Da Amatrice ad Arquata del Tronto, dopo due anni la ricostruzione è un miraggio. Tra burocrazia e norme, i primi cittadini spesso hanno le mani legate

Visto da Milano o Palermo, il terremoto del Centro Italia è un lontano ricordo che risale al 24 agosto 2016 e che torna alla ribalta per le passerelle dei politici e per le ricorrenze, come il secondo anniversario che cade proprio in questi giorni. Vissuto da Amatrice e Arquata, il sisma che ha colpito le Marche, l'Umbria e il Lazio è un mondo capovolto di colpo dove ti ritrovi circondato da morte e distruzione, dentro un incubo infinito, sincopato da tante piccole e grandi scosse che non si sono mai arrestate.

L'istituto nazionale di Geofisica e vulcanologia ne ha registrate oltre 92 mila, a partire dalla prima fino a quelle dello scorso 18 agosto, delle quali 9 di magnitudo pari o superiore a 5. La media è di circa 126 al giorno, 5 ogni ora. Qualcosa di impossibile da comprendere per chi sta lontano, quanto da vivere per chi, cascasse il mondo, non smonta le tende e non lascia la propria terra.
E allora ti sottometti a una nuova quotidianità dove lo specchio trema mentre ti fai la barba o ti trucchi, dove sul fornello l'acqua del tegame straborda nonostante sia ancora lontana dall'ebollizione. E lo sguardo si posa attonito sul display sempre acceso di un sismografo, a cui la terra non concede una giornata di tregua.

Acquasanta Terme non è morta e progetta

Acquasanta Terme contava 3 mila abitanti in 53 borghi disseminati tra i monti della Laga e i Sibillini. Nello stesso comune c'erano una frazione situata a 350 metri sopra il livello del mare e un'altra a mille. Ci venivano tanti forestieri, attratti dalla vecchia piscina dentro la "grotta sudatoria", facevano il bagno, poi un giro per le vie del paese, si innamoravano del posto e con 20 mila euro compravano una casetta da ristrutturare. Così il numero degli abitanti in estate raddoppiava.

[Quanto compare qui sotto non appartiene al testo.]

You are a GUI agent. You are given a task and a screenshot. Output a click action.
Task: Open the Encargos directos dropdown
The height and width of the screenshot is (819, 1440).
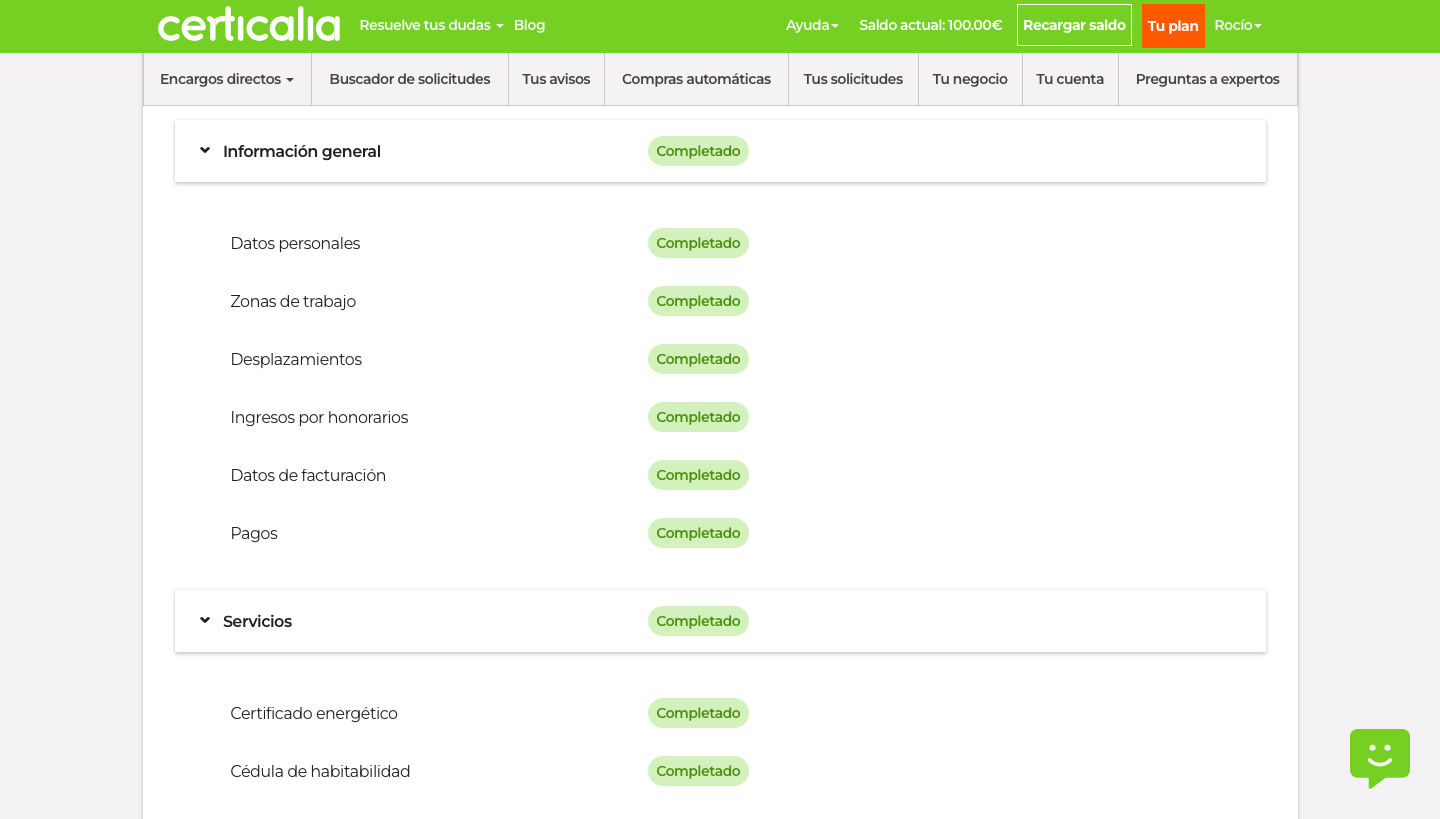[x=227, y=79]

Le 15 frazioni più grandi avevano ciascuna il loro patrono, la festa, la processione. Il sindaco si chiama Sante Stangoni, ha 41 anni, è stato eletto due mesi prima del sisma. Di quella notte ha un ricordo tremendo: lunga, lunghissima, non finiva più. Le facce smarrite dei cittadini, le coperte sulle spalle, gli sguardi attoniti. Il pianto.

Due anni dopo, Stangoni siede dietro la scrivania nel nuovo ufficio del municipio che ha sede dentro una casetta di legno, e rivendica con orgoglio di esser riuscito a trattenere sul territorio ben 2.800 abitanti. Nei giorni successivi al terremoto un consigliere comunale si è improvvisato agente immobiliare, ha cercato i proprietari delle abitazioni agibili ma vuote (le seconde case) e li ha messi in contatto con chi era rimasto senza un tetto e aveva bisogno di una sistemazione in affitto. "Volevo impedire che le persone rimanessero a lungo negli alberghi della costa" racconta Stangoni. "Se oggi mi fossi ritrovato con mille abitanti, Acquasanta sarebbe morta".

Così, prima di Natale, nonostante l'altra tremenda scossa di ottobre, dei 1.200 sfollati riparati negli hotel, 800 avevano già fatto ritorno. Stangoni parla della scuola e della verifica fatta all'edificio, due giorni dopo il terremoto. "Da fuori sembrava tutto a posto" rammenta, mentre la voce si spezza e gli occhi non trattengono le lacrime. "Ma una volta dentro abbiamo capito subito che non ci sarebbe mai più entrato nessun bambino".
Dal ministero parlano di container, Stangoni alza la voce, fa valere la sua competenza professionale di geologo, non vuole l'alluminio: 47 giorni dopo Acquasanta apre la nuova scuola in legno su 1.100 metri quadrati. "Non dimenticherò mai il giorno dell'inaugurazione" dice il sindaco. "Le mamme commosse, gli abbracci, la soddisfazione".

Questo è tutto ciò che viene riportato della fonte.